A few words before moving on to other topics…
We’ve looked at why digital sample represent ideal impulses, and why any point between samples represents a value of zero. And, as a result, audio samples don’t represent the audio itself, but a modulated version of the audio.
Why is helpful to understand these points?
First, it gives clear and intuitive answers for why digital audio behaves certain ways than do more typical explanations. For instance, it makes this puzzle trivial:
People ask why the sample rate needs to be double the frequency of the highest signal frequency that we want to preserve. Often the reply is that it needs to be just above double the highest frequency of interest, to avoid aliasing. But why? And how much higher? At this point, someone mentions something about wagon wheels turning the wrong way in movies. Or shows a graph with two sine waves of different frequencies intersecting the same sample points. So unsatisfying.
If you consider that the signal is amplitude modulated in the digitization process, you need only see that the sidebands would start overlapping at exactly half the sample rate. To keep them from overlapping, all frequencies must be below half the sample rate, giving each cycle more than two samples.
And integer sample rate conversion choices are easier to make. Especially for multistage conversion. We often use multistage conversion to improve efficiency. Like performing 8x upsampling as three 2x stages. If that sounds like three times the work, it isn’t, because the higher relative cutoffs of the filters make for fewer coefficients, balancing out with the total operations for 8x. But we can do more than break even by optimizing each stage—the earlier stages can be a bit sloppy as long as everything is tidy by the last stage’s output. Somewhat like doing a big cleanup on a house in multiple passes versus one.
Perhaps this is a good place to note that you might see chatroom posts where someone says that instead of inserting zeros and filtering, they prefer to use a polyphase filter. There is no difference—a polyphase filter in this case is simply an algorithm that upsamples and filters. Any seasoned programmer will notice that there is no need to explicitly place zeros between samples, then run all samples through an FIR, because the zero samples result in a zero product; optimizing the code to skip the zero operations results in a polyphase filter.
An understanding of why we need to filter rate conversions can help us optimize DSP processes. For example, someone posted a question on a DSP board recently. They were using EQ filters designed by the bilinear transform, which have a pinching effect near half the sample rate (due to zeros at the Nyquist frequency). They didn’t need additional frequency headroom per se—the filters are linear—but they wanted to oversample by 2x to avoid the shape distortion of peaking EQ filters. (Note there are methods to reduce or avoid such distortion of the filter shape, but this is a good example.)

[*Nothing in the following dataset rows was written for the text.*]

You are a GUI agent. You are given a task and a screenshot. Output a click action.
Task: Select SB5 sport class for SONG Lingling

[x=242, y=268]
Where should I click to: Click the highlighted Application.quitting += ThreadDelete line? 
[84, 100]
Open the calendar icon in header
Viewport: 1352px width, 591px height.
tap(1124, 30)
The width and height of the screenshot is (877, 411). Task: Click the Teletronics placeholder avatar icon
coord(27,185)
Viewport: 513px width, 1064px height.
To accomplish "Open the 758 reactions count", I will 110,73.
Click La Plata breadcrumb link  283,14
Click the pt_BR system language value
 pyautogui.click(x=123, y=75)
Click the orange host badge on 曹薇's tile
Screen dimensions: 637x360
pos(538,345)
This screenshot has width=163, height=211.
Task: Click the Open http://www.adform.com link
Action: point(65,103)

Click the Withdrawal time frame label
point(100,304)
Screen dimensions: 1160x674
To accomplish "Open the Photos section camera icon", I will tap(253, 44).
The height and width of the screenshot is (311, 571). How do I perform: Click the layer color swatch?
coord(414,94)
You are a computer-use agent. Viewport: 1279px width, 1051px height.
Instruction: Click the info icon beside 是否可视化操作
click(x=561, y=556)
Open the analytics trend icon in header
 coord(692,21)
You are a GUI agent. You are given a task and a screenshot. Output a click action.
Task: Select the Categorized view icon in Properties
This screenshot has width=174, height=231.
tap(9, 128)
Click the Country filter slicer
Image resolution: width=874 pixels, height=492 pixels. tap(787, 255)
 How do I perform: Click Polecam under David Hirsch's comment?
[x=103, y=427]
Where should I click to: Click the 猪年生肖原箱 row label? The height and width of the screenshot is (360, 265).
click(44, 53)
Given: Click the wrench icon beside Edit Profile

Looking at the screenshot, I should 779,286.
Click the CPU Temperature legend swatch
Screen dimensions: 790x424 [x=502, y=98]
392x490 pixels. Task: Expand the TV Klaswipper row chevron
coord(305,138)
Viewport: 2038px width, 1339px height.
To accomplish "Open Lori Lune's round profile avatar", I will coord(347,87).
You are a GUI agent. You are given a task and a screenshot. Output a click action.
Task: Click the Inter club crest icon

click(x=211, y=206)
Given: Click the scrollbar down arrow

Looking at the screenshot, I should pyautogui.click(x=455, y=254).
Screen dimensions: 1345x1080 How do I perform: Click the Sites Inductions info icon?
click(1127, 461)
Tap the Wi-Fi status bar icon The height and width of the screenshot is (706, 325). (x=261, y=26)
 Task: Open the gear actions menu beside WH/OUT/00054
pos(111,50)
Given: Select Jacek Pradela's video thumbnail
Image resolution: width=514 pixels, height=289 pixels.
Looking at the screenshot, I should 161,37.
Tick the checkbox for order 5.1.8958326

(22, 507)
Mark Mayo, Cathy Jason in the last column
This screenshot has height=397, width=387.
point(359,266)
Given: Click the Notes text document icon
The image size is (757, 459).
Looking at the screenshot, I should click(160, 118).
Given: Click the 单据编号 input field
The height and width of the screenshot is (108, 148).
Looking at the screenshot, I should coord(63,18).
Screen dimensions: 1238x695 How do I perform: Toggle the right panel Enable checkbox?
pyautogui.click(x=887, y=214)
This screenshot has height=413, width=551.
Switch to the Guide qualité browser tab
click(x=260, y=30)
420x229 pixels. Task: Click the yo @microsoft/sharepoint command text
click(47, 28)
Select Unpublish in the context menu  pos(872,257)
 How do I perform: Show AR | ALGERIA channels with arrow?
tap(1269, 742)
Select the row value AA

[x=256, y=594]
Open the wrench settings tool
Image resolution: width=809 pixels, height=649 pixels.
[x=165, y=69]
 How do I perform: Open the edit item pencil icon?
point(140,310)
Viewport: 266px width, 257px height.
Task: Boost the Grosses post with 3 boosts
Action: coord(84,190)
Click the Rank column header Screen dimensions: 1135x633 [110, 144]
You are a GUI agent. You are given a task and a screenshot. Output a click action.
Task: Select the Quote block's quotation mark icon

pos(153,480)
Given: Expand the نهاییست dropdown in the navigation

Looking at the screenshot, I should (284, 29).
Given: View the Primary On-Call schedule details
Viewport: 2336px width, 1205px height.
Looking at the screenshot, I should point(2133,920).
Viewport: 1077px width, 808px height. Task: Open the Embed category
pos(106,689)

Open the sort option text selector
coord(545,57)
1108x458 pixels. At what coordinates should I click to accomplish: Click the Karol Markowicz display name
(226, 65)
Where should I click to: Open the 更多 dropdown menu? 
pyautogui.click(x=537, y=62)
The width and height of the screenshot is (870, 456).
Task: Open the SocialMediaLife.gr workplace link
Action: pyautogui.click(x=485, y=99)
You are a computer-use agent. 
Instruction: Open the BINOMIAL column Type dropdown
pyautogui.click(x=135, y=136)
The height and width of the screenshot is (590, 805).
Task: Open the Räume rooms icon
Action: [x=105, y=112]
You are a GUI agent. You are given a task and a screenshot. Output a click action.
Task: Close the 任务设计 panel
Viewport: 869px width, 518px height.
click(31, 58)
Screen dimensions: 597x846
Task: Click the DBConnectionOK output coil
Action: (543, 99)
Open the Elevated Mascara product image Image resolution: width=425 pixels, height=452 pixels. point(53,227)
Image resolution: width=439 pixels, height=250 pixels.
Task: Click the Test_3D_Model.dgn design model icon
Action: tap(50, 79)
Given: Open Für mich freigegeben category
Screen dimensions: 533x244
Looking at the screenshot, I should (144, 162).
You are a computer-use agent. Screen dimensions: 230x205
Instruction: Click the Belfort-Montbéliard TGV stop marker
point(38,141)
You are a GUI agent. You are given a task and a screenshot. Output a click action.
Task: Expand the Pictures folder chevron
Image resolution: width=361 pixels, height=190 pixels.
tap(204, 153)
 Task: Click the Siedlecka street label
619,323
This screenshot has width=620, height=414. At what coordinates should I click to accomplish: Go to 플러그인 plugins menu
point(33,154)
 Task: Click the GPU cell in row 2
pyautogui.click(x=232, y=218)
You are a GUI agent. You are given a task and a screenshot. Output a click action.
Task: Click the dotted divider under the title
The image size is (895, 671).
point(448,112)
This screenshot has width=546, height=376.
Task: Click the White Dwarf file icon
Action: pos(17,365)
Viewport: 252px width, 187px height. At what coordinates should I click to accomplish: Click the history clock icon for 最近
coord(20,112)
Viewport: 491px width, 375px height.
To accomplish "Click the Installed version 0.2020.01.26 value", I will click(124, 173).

Let’s say we’re using a 48 kHz sample rate. Typically we’d raise the sample rate to 96k by inserting zeros every other sample and then lowpass filtering below 24k. Then we’d do our processing (EQ filtering). Finally, we’d take it back to 48k by lowpass filtering below 24k and discarding every other sample. But in this case, our processing step is linear (linear EQ filters), so it doesn’t create new frequencies. That means we can skip one of the lowpass filtering stages. It doesn’t matter whether we lowpass filter before or after the EQ processing, but we don’t need both. That’s a substantial savings.
Let’s say we create an audio effect such as an amp simulator, which has a non-linear process that requires running at a higher sample rate to reduce audible aliasing. We run our initial linear processes, such as tone controls, then upsample and run our non-linear processes (an overdriven tube simulation!). But in this case we conclude with a speaker cabinet simulator, which is a linear process (via convolution or other type of filtering). Guitar and bass cabinets use large speakers (typically 8” and up, often 10” or 12” for guitar), with frequency responses that drops steeply above around 5 kHz. Understanding how the downsampling process works, we might choose to eliminate the downsampling filter stage altogether, as superfluous, or at least save cycles with a simplified filter with relaxed requirements.